A guest blog by the co-founders of Shine On Rwanda, an initiative of Let There Be Light International

By Leah Weinkle and John Keith.

Nearly 1 billion people in the world live with unreliable access or no access at all to electricity and about 600 million off-grid people are living in Africa. When the sun goes down life stops.  People go to sleep in darkness, get up in darkness, and take care of loved ones in darkness.  Many people’s only option is to light kerosene lamps, candles or maybe turn on a cheap flashlight.  Kerosene and candles are dangerous and expensive, as are flashlights with batteries when there is no means of safe disposal. Besides being dangerous and polluting, the average rural family in Africa spends between 10% and 25% of their income on these nonrenewable energy sources.  This means that some of the most vulnerable people in the world are proportionately spending more on energy than anyone else on the planet! Shine On Rwanda, an initiative of Let There Be Light International, is committed to changing that!

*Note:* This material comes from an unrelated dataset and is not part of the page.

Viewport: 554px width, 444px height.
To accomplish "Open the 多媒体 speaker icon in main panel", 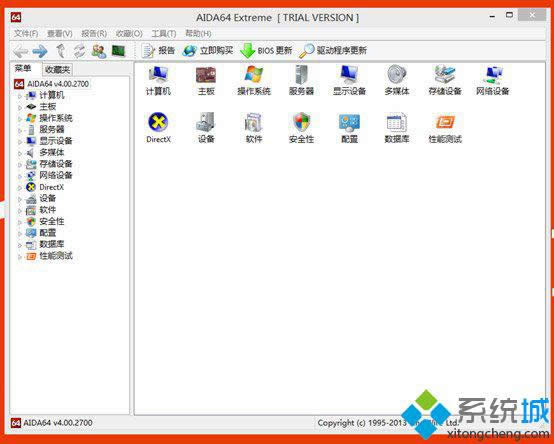I will point(397,80).
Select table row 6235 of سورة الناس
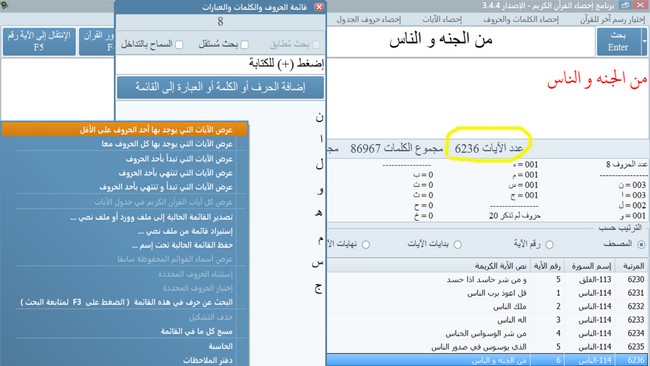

It’s hard for most of us to imagine what it’s like to live without electricity – being without light during the long, dangerous, monotonous and unproductive night hours.  We don’t think much about our relationship to energy and light.  We take light for granted.  In Rwanda, which is located near the equator, darkness comes every day of the year at around 6:00PM.  These long nights come with hardships – cooking is difficult and dangerous, babies and children are not able to be monitored closely, the disabled and the elderly cannot get around safely, school children cannot study, and for everyone, trips to the outhouse are difficult and often dangerous.

A simple solar light provides low-cost light, allowing families to save money, often for the first time.  These savings are commonly spent on food, seeds, medical care, school and home-based micro businesses.  With a solar light, cooking, childcare, and studying all become easier.  Life becomes a bit easier.

Solar lights will not solve all the problems of people living in extreme poverty, and a single solar light won’t save the world, however solar lights are changing thousands of lives – one person, one household, one community at a time.  We know this because Let There Be Light International (LTBLI) has donated 40,000 solar lights to vulnerable families.  And just in the last year or so, Shine On Rwanda, an initiative of LTBLI, has donated almost 800 lights, positively impacting over 4,000 lives!

And because an important part of our Shine On Rwanda solar light distribution program includes detailed assessment and follow-up in the communities receiving the lights, we really know that the lights significantly improve the lives of individuals and households. Let’s all work together to Shine On!